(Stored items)
━━━━━━━━━━━━━━━━━━━━

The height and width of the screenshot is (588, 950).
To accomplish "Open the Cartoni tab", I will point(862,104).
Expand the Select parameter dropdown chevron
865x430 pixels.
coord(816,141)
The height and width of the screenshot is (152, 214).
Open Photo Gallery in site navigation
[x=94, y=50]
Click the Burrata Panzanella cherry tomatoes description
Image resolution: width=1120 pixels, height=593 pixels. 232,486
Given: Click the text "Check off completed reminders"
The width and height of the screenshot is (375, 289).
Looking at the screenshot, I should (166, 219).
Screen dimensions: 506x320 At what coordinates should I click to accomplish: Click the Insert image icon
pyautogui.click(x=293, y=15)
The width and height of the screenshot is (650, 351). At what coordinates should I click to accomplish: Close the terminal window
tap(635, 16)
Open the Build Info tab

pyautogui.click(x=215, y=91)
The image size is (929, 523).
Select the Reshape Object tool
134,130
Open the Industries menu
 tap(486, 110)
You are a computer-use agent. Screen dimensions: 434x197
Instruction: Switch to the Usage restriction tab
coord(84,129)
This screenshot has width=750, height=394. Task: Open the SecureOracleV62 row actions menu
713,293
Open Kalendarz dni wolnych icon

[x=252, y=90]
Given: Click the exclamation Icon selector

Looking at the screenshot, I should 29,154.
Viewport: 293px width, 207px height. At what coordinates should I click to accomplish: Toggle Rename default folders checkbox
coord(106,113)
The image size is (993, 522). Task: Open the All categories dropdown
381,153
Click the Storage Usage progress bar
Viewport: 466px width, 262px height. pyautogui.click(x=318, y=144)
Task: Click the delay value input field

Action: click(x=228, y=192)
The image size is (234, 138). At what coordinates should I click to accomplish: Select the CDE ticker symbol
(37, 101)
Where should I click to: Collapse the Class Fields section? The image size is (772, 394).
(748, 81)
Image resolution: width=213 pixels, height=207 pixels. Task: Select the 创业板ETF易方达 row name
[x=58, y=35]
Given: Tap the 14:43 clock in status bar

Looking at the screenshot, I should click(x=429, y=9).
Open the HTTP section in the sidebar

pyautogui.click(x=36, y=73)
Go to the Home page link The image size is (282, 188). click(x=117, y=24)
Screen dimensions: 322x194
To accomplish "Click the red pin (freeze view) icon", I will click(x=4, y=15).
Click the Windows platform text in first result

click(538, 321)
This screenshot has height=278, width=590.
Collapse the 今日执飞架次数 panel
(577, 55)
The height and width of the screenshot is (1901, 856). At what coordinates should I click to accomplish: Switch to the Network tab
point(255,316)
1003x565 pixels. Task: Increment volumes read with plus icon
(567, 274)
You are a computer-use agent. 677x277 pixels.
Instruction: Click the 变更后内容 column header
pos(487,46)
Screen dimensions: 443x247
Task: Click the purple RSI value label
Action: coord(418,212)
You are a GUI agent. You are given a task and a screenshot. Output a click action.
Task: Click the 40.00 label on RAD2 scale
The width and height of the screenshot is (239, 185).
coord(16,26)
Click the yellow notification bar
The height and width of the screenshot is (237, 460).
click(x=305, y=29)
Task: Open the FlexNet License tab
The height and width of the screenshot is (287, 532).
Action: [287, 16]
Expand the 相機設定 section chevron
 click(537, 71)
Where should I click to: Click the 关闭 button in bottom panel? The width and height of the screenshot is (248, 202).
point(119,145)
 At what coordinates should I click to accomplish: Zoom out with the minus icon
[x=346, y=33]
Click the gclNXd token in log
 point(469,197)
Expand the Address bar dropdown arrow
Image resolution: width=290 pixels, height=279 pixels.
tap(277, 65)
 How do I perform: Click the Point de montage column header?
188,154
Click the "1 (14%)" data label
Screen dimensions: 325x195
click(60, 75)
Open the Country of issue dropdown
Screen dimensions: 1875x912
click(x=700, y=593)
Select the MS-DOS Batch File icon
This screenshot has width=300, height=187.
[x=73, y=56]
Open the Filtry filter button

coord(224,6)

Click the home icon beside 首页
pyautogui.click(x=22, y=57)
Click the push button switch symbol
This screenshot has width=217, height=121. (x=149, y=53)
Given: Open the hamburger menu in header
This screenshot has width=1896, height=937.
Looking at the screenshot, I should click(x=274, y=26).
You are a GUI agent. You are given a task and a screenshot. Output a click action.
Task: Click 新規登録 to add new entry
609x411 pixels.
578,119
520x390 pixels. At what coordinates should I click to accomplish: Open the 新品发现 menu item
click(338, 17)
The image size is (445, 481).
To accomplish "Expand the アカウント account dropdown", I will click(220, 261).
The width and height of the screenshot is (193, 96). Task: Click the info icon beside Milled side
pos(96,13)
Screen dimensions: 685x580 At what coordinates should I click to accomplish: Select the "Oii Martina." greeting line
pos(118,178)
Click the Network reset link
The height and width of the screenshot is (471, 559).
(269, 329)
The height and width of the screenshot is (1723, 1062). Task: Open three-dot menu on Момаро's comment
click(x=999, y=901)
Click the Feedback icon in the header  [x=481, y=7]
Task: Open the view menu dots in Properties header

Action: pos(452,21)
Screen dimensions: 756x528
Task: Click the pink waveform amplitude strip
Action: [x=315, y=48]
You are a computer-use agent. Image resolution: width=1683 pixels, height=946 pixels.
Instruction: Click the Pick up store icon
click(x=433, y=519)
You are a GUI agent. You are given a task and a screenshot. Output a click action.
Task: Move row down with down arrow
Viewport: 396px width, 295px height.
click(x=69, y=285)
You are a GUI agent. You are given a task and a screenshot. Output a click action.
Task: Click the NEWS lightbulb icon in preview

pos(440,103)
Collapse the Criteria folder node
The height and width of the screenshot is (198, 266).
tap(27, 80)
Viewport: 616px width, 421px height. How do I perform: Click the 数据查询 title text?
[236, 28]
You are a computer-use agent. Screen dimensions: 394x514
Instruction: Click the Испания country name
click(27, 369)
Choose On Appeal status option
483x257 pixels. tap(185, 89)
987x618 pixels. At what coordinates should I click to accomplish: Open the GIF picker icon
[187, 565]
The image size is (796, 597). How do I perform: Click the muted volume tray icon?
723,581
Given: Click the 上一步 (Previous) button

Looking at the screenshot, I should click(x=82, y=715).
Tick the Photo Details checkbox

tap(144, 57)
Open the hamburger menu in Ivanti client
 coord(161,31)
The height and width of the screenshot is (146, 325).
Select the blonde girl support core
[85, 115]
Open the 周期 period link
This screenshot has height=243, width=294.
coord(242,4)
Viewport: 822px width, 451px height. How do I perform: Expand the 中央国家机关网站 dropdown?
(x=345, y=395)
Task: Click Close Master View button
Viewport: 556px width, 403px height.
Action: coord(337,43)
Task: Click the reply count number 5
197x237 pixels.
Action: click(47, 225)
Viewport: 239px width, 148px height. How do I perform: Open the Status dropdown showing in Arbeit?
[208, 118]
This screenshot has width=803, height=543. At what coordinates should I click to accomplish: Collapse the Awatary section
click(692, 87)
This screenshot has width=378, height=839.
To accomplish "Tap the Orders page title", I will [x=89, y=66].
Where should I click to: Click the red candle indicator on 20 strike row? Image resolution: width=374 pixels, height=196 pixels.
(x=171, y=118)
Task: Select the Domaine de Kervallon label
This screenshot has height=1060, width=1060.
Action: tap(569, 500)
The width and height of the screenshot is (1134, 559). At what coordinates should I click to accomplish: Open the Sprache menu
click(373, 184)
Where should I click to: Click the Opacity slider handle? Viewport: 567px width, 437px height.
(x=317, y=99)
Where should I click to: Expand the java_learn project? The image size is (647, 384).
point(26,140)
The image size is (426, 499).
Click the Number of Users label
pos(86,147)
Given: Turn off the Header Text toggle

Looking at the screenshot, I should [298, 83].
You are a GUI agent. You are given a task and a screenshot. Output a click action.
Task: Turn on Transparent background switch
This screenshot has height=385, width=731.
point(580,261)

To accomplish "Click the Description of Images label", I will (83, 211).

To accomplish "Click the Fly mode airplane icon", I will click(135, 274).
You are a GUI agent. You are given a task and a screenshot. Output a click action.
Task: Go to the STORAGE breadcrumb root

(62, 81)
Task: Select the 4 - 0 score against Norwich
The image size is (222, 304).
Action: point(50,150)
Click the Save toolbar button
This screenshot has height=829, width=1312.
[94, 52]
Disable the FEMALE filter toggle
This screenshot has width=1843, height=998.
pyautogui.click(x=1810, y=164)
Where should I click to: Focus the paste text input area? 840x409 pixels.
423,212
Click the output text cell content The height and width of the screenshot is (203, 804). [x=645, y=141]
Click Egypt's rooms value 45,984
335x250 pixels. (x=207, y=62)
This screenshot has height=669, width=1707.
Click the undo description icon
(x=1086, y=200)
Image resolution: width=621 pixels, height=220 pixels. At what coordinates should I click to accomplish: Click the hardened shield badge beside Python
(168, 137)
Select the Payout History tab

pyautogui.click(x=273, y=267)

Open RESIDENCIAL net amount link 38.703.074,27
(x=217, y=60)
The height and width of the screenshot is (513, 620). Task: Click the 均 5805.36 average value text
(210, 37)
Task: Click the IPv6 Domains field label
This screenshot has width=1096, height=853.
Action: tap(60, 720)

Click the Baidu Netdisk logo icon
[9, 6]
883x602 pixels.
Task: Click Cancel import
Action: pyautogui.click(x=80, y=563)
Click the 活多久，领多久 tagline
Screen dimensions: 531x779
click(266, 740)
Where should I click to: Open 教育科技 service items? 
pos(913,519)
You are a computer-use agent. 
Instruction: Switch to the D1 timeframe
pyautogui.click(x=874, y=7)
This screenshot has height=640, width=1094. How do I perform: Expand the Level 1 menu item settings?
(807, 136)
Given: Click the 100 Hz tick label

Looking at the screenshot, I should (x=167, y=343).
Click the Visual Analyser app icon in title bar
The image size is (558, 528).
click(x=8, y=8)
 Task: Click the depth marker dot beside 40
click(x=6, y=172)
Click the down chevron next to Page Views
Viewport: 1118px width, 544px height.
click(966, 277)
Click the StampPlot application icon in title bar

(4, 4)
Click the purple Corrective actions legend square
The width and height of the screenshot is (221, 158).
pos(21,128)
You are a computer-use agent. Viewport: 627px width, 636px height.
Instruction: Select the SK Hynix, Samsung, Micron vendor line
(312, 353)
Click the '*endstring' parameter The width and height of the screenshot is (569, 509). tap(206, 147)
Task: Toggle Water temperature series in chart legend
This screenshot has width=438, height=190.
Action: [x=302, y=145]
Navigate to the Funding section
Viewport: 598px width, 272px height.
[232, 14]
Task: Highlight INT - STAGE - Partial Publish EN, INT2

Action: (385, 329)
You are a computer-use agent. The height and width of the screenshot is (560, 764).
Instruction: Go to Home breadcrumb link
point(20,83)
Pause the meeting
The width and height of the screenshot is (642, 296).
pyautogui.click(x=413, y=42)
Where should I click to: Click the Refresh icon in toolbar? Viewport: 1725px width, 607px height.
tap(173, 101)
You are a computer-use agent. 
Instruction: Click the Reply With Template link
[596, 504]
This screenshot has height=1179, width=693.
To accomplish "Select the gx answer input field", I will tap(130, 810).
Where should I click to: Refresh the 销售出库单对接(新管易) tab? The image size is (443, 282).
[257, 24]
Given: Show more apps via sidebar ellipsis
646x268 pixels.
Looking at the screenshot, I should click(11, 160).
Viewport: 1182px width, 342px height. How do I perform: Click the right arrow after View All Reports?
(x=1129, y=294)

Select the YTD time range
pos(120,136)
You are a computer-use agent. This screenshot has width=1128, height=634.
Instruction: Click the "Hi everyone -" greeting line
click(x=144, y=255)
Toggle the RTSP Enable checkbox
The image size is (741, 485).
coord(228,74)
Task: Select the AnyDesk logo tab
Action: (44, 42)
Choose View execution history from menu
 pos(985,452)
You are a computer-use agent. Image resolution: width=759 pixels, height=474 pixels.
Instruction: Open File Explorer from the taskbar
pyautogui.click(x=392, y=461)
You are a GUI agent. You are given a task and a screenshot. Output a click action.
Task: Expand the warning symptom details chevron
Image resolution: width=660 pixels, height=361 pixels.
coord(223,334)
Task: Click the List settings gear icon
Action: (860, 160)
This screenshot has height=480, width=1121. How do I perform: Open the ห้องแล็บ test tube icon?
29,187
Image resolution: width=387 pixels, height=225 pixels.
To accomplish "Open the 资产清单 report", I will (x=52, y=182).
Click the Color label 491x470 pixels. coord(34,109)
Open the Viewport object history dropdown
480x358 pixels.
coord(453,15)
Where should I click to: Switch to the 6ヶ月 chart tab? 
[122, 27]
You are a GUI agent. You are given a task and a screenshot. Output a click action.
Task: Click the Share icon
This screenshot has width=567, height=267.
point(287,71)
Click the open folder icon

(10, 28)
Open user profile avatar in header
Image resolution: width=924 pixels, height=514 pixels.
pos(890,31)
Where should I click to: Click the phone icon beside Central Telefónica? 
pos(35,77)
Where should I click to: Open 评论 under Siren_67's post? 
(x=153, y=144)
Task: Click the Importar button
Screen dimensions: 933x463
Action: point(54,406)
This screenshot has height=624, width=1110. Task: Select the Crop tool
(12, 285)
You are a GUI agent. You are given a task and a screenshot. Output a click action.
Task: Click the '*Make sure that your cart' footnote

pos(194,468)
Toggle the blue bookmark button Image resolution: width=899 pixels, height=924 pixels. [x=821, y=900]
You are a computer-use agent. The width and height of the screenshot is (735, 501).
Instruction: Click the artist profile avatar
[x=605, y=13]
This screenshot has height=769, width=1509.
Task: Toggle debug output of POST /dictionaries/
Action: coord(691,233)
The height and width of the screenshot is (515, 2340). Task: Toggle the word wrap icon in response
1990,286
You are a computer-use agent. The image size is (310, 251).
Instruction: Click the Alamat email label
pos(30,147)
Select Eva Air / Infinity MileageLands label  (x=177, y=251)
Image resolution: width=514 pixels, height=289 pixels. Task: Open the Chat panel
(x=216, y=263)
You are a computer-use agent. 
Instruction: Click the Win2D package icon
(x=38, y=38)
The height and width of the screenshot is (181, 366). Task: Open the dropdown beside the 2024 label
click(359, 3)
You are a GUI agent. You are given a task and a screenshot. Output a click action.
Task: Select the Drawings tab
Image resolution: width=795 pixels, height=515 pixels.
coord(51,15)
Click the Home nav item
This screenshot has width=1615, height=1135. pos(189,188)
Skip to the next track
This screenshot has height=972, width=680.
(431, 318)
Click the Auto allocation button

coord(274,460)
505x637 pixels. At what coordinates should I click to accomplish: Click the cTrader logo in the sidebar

━━━━━━━━━━━━━━━━━━━━

_WHAT YOU HAVE TO DO_:
Pull every line with the string "will" from the data above.

_EXERCISE RESPONSE_:
To accomplish "Open the Cartoni tab", I will point(862,104).
To accomplish "Click the red pin (freeze view) icon", I will click(x=4, y=15).
To accomplish "Expand the アカウント account dropdown", I will click(220, 261).
To accomplish "Tap the Orders page title", I will [x=89, y=66].
To accomplish "Click the Description of Images label", I will (83, 211).
To accomplish "Click the Fly mode airplane icon", I will click(135, 274).
To accomplish "Select the gx answer input field", I will tap(130, 810).
To accomplish "Open the 资产清单 report", I will (x=52, y=182).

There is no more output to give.